Lost in the noise of the market reaction on Monday (US time) was the fact that on the same day that prices were tanking in response to R1, DeepSeek dropped another open-source rival to the US AI hegemony. This time it was a competitor to OpenAI’s Dall E, and once again DeepSeek’s platform performed strongly in independent third-party benchmarks, besting the incumbent.
Then on Tuesday last week, Alibaba revealed its Qwen2.5-Max model which not only beat GPT-4o and Claude-3.5 Sonnet but also outperformed DeepSeekR1!
What Moat?
What DeepSeek’s approach suggested is that the competitive moat companies like OpenAI and Anthropic believed they had – the huge investment required to build and train LLMs – might actually resemble more of a scratch in the sand than an uncrossable ocean.
Its achievement also revealed that decades' worth of Chinese investment in education is paying dividends and the country has technical capability equal to, and perhaps in some areas, beyond that of the West.
And it confirmed once again the power of the open-source community to challenge and transform markets.
To that end, Mark Zuckerberg must be enjoying a moment.

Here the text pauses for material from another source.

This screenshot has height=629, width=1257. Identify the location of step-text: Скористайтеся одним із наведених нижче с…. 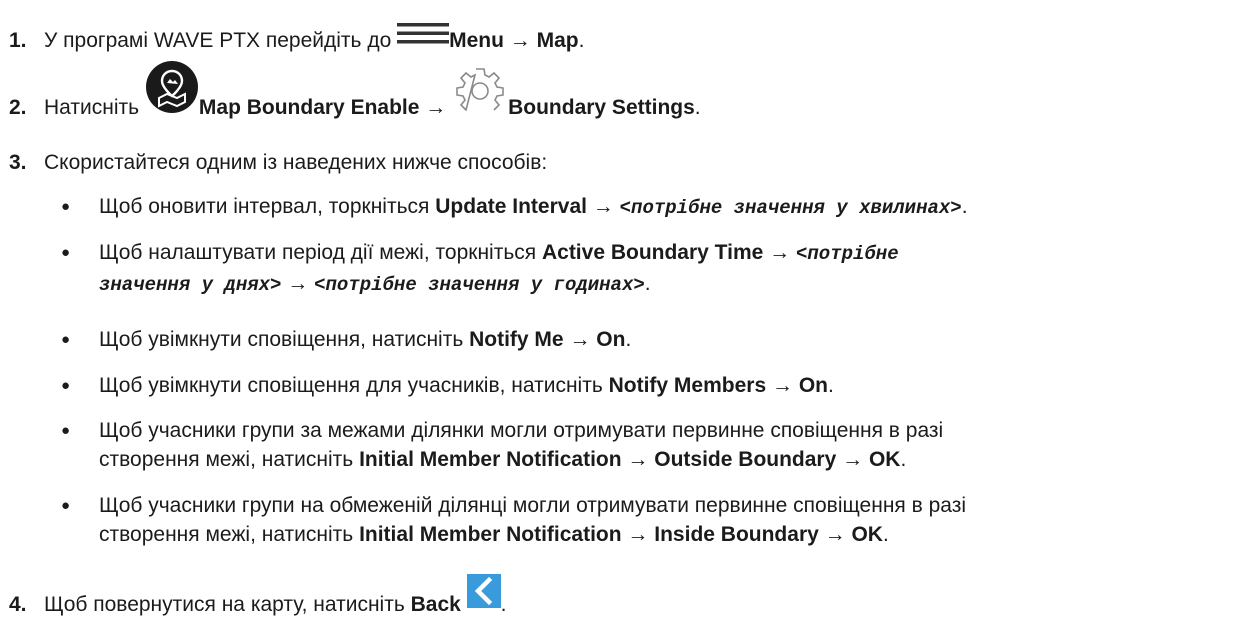
(296, 162).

Unlike his rivals at OpenAI and Anthropic, he made his bet early and big on open source.
Dario Amodei can try and sow doubts about DeepSeek’s engineering costs all he likes, and Sam Altman can complain that DeepSeek stole OpenAI's IP (and you would need a reasoning engine worth billions of dollars to process that level of chutzpah). But as Meta’s former Business Engineering Director and co-founder of the Centre of AI Leadership, Georg Zoeller pointed out on LinkedIn, “Every model will now backport what DeepSeek did and anyone going forward will do it on that base.”
The game may just have changed forever.